WHAT TO PRODUCE >>
For each line in the data below that holds "link", return a copy.

EXERCISE MATERIAL >>
- Opening Delimiter -
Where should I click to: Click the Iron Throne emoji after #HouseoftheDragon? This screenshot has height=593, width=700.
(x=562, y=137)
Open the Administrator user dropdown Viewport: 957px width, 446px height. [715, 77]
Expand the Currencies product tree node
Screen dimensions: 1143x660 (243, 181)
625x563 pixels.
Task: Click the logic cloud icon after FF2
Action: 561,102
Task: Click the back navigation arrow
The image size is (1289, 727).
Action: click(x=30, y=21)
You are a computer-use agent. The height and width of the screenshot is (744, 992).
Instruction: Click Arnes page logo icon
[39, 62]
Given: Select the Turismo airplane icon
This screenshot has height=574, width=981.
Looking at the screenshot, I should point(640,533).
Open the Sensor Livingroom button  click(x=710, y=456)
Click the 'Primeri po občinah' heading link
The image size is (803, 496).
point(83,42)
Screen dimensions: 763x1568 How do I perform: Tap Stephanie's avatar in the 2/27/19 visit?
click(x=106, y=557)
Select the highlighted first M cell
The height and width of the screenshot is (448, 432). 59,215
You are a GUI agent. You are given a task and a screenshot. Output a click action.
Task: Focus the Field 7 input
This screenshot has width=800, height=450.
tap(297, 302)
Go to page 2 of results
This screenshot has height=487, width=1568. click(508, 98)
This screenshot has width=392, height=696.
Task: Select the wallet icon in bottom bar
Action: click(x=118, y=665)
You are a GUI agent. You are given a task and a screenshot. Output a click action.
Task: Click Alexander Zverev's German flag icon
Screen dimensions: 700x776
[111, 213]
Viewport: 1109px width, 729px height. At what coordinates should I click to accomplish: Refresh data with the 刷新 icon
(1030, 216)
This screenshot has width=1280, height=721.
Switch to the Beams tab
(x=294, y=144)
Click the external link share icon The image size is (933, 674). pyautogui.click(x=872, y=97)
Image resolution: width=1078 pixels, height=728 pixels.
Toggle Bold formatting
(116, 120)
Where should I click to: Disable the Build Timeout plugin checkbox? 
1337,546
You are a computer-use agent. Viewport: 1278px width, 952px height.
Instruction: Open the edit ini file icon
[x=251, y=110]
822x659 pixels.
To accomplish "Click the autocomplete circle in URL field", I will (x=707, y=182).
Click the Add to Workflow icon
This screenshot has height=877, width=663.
- Closing Delimiter -
EXERCISE SOLUTION >>
Click the 'Primeri po občinah' heading link
Click the external link share icon The image size is (933, 674). pyautogui.click(x=872, y=97)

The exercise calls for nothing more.